This project builds a neural network from scratch in Python to recognize handwritten digits from the MNIST dataset. The code is organized in a modular fashion, making it easy to reuse and extend in future projects.
- Neural Network from Scratch: Implemented without using any machine learning libraries.
- Modular Architecture: Separated modules for dataset handling, network architecture, layers, activations, loss functions, optimizers, and utilities.
- Training Pipeline: Includes forward and backward propagation, loss computation, weight updates, and validation.
- Testing: Unit and integration tests ensure reliability of individual components and the overall training process.
- Jupyter Notebook Integration: Interactive notebook for training, visualization, and analysis of results.
- Extensibility: Well-documented and structured for future enhancements and integration into other projects.
mnist_nn/
├── README.md # Project overview and instructions (this file)

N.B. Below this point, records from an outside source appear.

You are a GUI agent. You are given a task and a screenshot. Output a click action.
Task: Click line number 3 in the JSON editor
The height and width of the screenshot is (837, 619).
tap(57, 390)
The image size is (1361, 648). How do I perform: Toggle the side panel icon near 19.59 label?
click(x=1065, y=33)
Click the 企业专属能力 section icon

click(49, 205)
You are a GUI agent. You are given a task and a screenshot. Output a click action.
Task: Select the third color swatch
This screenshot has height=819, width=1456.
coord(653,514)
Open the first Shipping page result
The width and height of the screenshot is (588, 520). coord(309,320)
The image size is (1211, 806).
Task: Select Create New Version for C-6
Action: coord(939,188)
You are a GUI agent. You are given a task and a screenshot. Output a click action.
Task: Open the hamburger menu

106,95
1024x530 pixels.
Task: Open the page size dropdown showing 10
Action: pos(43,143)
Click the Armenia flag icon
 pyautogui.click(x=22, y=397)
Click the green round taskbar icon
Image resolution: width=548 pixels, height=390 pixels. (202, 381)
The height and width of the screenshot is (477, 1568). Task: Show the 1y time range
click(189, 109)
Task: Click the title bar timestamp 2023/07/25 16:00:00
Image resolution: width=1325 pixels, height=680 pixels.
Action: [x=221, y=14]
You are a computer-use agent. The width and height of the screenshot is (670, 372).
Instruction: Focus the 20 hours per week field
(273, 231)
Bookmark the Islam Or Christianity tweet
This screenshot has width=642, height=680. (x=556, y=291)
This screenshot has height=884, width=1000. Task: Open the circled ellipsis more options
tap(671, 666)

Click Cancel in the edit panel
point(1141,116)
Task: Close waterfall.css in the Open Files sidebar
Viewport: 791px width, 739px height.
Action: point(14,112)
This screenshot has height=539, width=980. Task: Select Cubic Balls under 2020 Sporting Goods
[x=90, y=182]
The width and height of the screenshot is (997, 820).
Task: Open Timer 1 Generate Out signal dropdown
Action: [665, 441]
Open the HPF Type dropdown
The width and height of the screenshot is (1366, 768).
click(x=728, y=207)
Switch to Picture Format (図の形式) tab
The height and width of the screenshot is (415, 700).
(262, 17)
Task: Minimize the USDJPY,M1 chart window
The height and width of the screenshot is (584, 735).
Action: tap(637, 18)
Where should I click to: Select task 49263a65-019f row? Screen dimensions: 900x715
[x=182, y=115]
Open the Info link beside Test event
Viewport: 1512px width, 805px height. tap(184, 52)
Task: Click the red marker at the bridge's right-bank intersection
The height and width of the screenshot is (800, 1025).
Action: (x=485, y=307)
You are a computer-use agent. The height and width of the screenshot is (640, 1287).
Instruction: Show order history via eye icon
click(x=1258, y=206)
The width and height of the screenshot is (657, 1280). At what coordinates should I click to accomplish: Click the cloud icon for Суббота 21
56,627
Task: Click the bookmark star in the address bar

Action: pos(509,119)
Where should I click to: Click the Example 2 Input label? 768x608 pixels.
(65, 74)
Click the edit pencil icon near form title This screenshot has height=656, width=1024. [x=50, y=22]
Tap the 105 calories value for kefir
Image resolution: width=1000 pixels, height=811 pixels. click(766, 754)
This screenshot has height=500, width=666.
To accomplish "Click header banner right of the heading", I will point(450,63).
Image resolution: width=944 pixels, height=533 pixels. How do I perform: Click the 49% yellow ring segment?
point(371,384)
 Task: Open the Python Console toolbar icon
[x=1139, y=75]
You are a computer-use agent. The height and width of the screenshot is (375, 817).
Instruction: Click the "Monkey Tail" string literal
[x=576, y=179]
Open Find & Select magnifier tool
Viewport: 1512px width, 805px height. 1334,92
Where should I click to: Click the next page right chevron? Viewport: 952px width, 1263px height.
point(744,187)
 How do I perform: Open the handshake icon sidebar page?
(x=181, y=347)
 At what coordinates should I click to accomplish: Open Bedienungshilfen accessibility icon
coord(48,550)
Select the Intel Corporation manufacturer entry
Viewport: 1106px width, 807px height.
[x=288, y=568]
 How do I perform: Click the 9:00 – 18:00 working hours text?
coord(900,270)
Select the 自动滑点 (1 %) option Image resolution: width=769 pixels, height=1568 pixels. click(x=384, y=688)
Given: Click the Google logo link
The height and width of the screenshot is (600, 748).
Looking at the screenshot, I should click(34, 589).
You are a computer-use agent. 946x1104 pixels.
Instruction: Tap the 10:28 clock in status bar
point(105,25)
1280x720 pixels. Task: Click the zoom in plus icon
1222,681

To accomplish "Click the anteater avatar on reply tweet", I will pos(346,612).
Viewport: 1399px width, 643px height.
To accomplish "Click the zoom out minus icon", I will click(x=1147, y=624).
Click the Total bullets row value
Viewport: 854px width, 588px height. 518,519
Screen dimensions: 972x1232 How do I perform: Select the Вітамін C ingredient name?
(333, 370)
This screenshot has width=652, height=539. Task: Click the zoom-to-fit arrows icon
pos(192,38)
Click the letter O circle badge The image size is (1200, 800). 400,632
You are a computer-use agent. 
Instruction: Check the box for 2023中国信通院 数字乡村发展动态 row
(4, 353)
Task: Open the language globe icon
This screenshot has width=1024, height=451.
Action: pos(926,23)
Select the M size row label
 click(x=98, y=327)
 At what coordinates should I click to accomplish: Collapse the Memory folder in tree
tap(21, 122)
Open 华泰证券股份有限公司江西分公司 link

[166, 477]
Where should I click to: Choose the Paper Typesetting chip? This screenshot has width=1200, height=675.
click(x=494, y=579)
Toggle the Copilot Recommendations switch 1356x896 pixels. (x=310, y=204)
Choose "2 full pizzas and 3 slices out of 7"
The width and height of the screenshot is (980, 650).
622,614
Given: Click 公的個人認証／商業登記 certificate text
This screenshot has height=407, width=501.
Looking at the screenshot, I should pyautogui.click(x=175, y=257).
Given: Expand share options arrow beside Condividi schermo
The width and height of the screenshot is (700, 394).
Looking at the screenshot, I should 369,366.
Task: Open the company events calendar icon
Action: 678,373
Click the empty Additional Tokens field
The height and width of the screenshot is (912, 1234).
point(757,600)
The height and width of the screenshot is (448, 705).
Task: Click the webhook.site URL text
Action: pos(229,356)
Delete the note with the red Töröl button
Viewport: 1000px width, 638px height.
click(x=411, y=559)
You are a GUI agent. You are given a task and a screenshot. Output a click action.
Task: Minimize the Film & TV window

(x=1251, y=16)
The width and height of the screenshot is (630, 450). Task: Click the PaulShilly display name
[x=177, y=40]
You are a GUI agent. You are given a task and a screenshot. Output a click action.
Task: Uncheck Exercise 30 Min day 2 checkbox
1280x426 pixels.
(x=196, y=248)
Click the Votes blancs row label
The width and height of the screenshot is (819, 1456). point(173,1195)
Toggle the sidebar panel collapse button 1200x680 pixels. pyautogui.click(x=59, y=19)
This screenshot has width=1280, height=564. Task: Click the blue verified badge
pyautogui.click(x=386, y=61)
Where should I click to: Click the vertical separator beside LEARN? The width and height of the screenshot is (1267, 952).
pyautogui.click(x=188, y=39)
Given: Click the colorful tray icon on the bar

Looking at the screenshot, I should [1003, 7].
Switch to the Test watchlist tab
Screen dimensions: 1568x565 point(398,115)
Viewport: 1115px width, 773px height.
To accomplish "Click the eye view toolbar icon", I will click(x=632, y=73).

├── LICENSE # License information
├── requirements.txt # List of required Python libraries and their versions
├── data/
│ └── mnist/ # MNIST dataset files (download and extract here)
├── docs/
│ └── design_documentation.md # Detailed design decisions and future extension plans
├── notebooks/
│ └── mnist_nn.ipynb # Jupyter Notebook for interactive training and visualization
└── src/
├── dataset/ # Module for loading and preprocessing the MNIST dataset
│ └── dataset.py
├── neuralnet/ # Neural network core module
│ ├── __init__.py
│ ├── network.py # NeuralNetwork class for training and inference
│ ├── layers.py # Dense layer implementation and others
│ ├── activations.py # Activation functions and their derivatives
│ ├── losses.py # Loss functions and gradients (e.g., cross-entropy)
│ ├── optimizers.py # Simple optimizers (e.g., gradient descent)
│ └── utils.py # Utility functions (e.g., weight initialization, one-hot encoding)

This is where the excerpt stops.